> [TASK DIRECTIONS]
Repeat the records below word for word.

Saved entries
[Start of section]
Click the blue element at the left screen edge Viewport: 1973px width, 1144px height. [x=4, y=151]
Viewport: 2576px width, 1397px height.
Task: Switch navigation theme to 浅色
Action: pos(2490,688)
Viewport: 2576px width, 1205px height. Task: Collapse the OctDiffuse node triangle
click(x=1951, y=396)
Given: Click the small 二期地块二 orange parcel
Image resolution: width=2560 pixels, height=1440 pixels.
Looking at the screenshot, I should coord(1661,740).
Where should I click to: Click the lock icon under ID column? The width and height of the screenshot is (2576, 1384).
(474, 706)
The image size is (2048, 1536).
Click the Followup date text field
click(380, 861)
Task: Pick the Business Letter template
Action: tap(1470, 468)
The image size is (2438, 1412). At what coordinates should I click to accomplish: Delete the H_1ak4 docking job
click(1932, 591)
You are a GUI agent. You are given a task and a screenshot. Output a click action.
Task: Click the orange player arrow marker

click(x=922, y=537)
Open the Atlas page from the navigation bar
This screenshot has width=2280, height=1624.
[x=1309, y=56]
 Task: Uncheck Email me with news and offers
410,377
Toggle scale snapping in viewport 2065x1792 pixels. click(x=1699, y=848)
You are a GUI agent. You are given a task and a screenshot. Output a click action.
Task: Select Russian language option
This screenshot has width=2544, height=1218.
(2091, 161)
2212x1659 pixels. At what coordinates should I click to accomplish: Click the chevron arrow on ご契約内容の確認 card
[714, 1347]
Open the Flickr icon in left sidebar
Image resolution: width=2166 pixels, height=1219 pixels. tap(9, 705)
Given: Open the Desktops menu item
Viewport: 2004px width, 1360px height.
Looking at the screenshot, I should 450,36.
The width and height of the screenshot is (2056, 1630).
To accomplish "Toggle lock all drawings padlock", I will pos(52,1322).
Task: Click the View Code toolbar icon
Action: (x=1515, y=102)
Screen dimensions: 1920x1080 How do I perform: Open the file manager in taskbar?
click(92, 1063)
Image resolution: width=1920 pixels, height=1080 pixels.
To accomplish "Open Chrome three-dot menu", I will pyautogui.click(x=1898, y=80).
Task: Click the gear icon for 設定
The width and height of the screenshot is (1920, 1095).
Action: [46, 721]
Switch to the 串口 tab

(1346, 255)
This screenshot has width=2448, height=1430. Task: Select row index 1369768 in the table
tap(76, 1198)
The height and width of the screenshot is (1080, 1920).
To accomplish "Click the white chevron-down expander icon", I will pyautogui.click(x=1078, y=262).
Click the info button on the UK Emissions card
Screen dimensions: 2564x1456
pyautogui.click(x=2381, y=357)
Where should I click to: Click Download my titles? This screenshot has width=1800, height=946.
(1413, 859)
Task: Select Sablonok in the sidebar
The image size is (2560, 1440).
[End of section]
> [EXERCISE ANSWER]
Click the blue element at the left screen edge Viewport: 1973px width, 1144px height. [x=4, y=151]
Viewport: 2576px width, 1397px height.
Task: Switch navigation theme to 浅色
Action: pos(2490,688)
Viewport: 2576px width, 1205px height. Task: Collapse the OctDiffuse node triangle
click(x=1951, y=396)
Given: Click the small 二期地块二 orange parcel
Image resolution: width=2560 pixels, height=1440 pixels.
Looking at the screenshot, I should coord(1661,740).
Where should I click to: Click the lock icon under ID column? The width and height of the screenshot is (2576, 1384).
(474, 706)
The image size is (2048, 1536).
Click the Followup date text field
click(380, 861)
Task: Pick the Business Letter template
Action: tap(1470, 468)
The image size is (2438, 1412). At what coordinates should I click to accomplish: Delete the H_1ak4 docking job
click(1932, 591)
You are a GUI agent. You are given a task and a screenshot. Output a click action.
Task: Click the orange player arrow marker

click(x=922, y=537)
Open the Atlas page from the navigation bar
This screenshot has width=2280, height=1624.
[x=1309, y=56]
 Task: Uncheck Email me with news and offers
410,377
Toggle scale snapping in viewport 2065x1792 pixels. click(x=1699, y=848)
You are a GUI agent. You are given a task and a screenshot. Output a click action.
Task: Select Russian language option
This screenshot has width=2544, height=1218.
(2091, 161)
2212x1659 pixels. At what coordinates should I click to accomplish: Click the chevron arrow on ご契約内容の確認 card
[714, 1347]
Open the Flickr icon in left sidebar
Image resolution: width=2166 pixels, height=1219 pixels. tap(9, 705)
Given: Open the Desktops menu item
Viewport: 2004px width, 1360px height.
Looking at the screenshot, I should 450,36.
The width and height of the screenshot is (2056, 1630).
To accomplish "Toggle lock all drawings padlock", I will pos(52,1322).
Task: Click the View Code toolbar icon
Action: (x=1515, y=102)
Screen dimensions: 1920x1080 How do I perform: Open the file manager in taskbar?
click(92, 1063)
Image resolution: width=1920 pixels, height=1080 pixels.
To accomplish "Open Chrome three-dot menu", I will pyautogui.click(x=1898, y=80).
Task: Click the gear icon for 設定
The width and height of the screenshot is (1920, 1095).
Action: [46, 721]
Switch to the 串口 tab

(1346, 255)
This screenshot has width=2448, height=1430. Task: Select row index 1369768 in the table
tap(76, 1198)
The height and width of the screenshot is (1080, 1920).
To accomplish "Click the white chevron-down expander icon", I will pyautogui.click(x=1078, y=262).
Click the info button on the UK Emissions card
Screen dimensions: 2564x1456
pyautogui.click(x=2381, y=357)
Where should I click to: Click Download my titles? This screenshot has width=1800, height=946.
(1413, 859)
Task: Select Sablonok in the sidebar
The image size is (2560, 1440).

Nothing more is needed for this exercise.